The Warriors played an outstanding first half offensively and defensively against high-powered Trenton State, then held off a late rally on their way to an 84-69 quarter-final win over the Lions before a raucous sellout crowd of 1,950 at Binder Field House.
Hartwick will now embark on the most important road trip in team history, to the national semifinals at Calvin College in Grand Rapids, Michigan. The Warriors will face the University of Scranton, the top-rated Division III team in the last NCAA poll.
The win was Hartwick’s 23rd of the season, which establishes a new single-season school record.

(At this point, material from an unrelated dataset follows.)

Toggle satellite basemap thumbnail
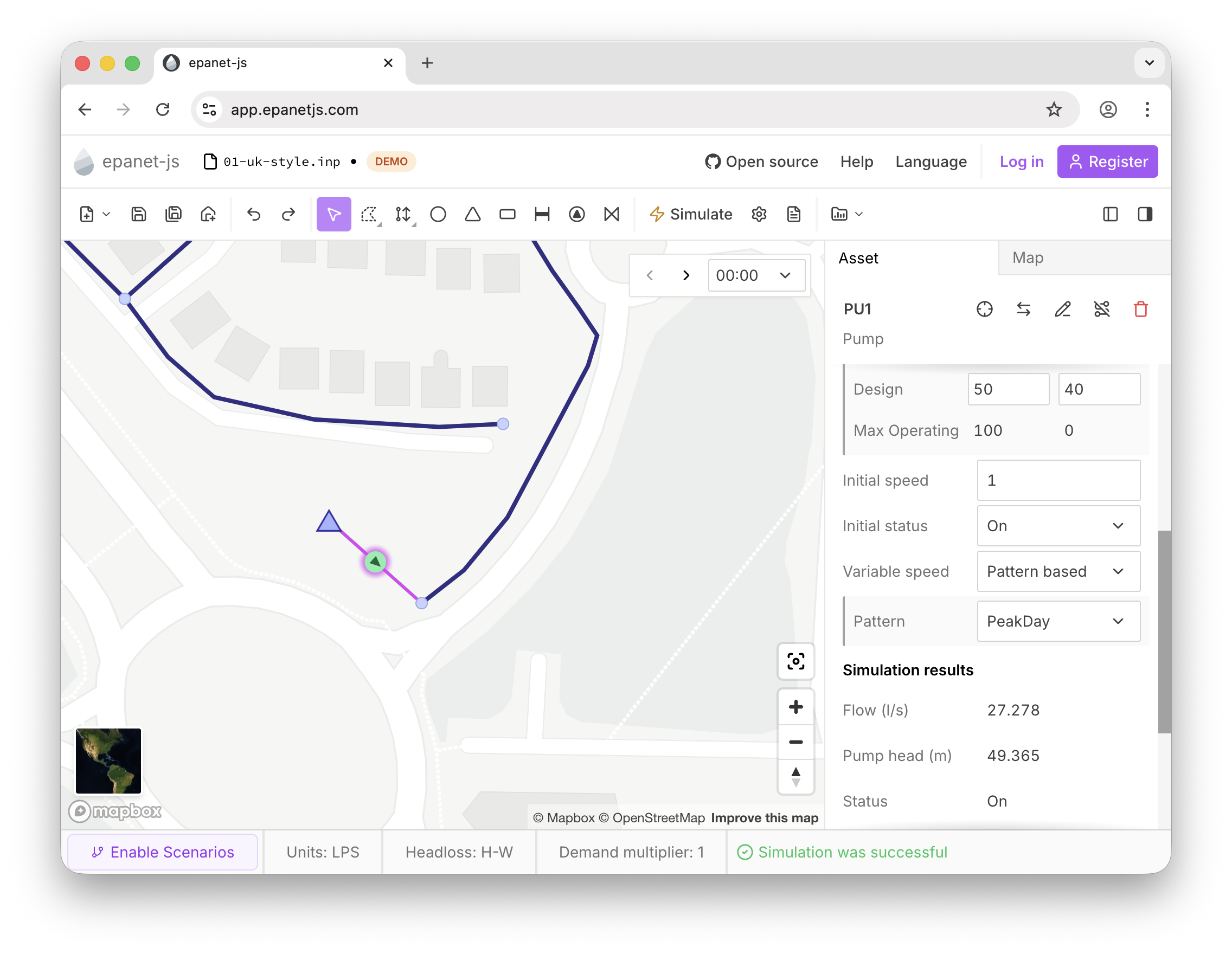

Hartwick got significant contributions from everyone that played. Team captain Tim McGraw was brilliant in the second half, scoring 16 of his 22 points. Dave Versocki came off the bench to score 14 and grabbed a team-high eight rebounds. Anders Kvarnmyr overcame a sluggish start to score eight points and grab seven rebounds. Keith Thompson did a fine job in bringing the ball upcourt against Trenton State’s full-court press.
Warriors’ coach Nick Lambros shook his head in amazement at the final outcome.
50 years ago
March 14, 1963
Oneonta public elementary school children in October, scored higher in the Iowa Standard Test of Basic Skills than 80 percent of the nation’s students who took the exam several years ago when they were the same age.
Robert White, administrative assistant for instruction, said Wednesday, this means Oneonta fourth, fifth and sixth graders are “better prepared and show more achievement than pupils in most of the other schools in the nation.” The exam is designed for pupils in these grades only.
The test, “one of the most widely used,” according to Mr. White, measures a pupil’s progress in five areas — arithmetic, language, vocabulary, reading skills, and basic work-study skills.
Mr. White noted that Oneonta pupils who took the test rated especially high in arithmetic, language and work-study skills with scores ranging from 85 percent to 93 percent on these parts.